当地が誇る劇作家・北村想ゆかりの劇場として、また近年は名古屋小劇場演劇界の活性化に貢献し、全国各地の劇場や演劇人との連携や交流にも力を注ぎつつ、地域に根づいた創作の場や情報発信拠点の役割も果たしていた「ナビロフト」。その歩みを振り返ると共に、やむなく苦渋の決断をせざるを得なかった劇場プロデューサーの小熊ヒデジに、閉館までの経緯や今後についての話を聞いた──。
「ナビロフト」劇場プロデューサーの小熊ヒデジ
名古屋市天白区に「ナビロフト」が誕生したのは1994年。当時、北村想が率いていた劇団〈プロジェクト・ナビ〉のアトリエ兼公演場所として、飲料メーカーの元倉庫を改装して造られた。100席程度の小劇場としては珍しい、天井が高くゆったりとした造りが魅力の劇場で、2003年の〈プロジェクト・ナビ〉解散以降も貸し小屋として多くの団体に利用されてきた。
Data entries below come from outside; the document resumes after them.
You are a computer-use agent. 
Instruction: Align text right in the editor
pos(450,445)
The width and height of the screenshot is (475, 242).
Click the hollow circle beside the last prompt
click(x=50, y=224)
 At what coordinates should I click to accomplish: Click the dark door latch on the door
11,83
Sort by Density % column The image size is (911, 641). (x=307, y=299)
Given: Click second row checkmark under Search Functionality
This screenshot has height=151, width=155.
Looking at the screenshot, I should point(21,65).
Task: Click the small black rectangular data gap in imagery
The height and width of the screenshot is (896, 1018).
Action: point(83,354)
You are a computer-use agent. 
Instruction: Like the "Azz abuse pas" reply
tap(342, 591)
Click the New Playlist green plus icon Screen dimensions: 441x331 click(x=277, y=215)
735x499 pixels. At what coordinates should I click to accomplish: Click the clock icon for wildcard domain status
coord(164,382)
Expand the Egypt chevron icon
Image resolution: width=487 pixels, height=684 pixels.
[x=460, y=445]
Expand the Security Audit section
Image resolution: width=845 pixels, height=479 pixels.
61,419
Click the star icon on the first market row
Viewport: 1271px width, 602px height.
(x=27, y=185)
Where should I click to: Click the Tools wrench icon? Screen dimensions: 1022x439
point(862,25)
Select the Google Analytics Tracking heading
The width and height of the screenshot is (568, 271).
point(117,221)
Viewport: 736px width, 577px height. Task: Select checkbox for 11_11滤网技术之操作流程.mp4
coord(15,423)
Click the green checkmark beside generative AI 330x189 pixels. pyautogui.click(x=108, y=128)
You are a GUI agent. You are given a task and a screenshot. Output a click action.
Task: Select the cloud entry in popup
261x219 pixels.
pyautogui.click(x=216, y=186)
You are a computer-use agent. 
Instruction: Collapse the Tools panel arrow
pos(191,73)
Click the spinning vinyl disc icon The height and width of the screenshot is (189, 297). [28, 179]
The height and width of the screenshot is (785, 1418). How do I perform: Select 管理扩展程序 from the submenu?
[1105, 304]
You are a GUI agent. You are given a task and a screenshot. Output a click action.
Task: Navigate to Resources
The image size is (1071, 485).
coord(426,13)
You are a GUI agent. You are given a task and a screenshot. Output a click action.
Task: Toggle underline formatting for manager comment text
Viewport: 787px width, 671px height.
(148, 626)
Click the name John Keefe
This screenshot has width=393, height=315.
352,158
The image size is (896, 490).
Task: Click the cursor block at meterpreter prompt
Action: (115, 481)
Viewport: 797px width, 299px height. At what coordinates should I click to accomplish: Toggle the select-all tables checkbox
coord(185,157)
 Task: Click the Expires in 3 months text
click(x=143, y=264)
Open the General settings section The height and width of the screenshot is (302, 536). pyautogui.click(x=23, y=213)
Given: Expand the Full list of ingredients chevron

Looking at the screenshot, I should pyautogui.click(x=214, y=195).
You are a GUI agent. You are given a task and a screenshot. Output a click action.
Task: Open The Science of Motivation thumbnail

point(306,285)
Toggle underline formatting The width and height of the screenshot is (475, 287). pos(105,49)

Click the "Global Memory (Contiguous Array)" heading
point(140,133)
そして2016年、俳優としての活動をメインに演出や劇作も手がける小熊ヒデジが運営に加わる。〈てんぷくプロ〉に所属する傍ら、〈KUDAN Project〉では演者兼プロデューサーとしても手腕を振るい、主宰する〈名古屋演劇教室〉などで後進の育成にも尽力する小熊は、劇場プロデューサーとして就任すると客席やロビーを改装・整備し、運営面でも新体制を整えるなど、ハードとソフトの両面から大幅なリニューアルを実施した。
従来の貸館運営だけに留まらず、地域で活躍する有望な若手~中堅アーティストを支援するプログラム《LOFTセレクション》や、全国発信を目指して作品創造・公演を行う《クリエイション企画》といった自主事業を立ち上げたり、〈日本劇作家協会東海支部〉との共同主催による戯曲のブラッシュアップ及び劇作家育成講座《ナビイチリーディング》も継続して開催。また、遠方から来名するカンパニーを積極的に受け入れる《地域とつながるプログラム》の実施など、他エリアのアーティストや劇場とのネットワーク構築を目指し、全国と繋がる活動にも邁進してきた。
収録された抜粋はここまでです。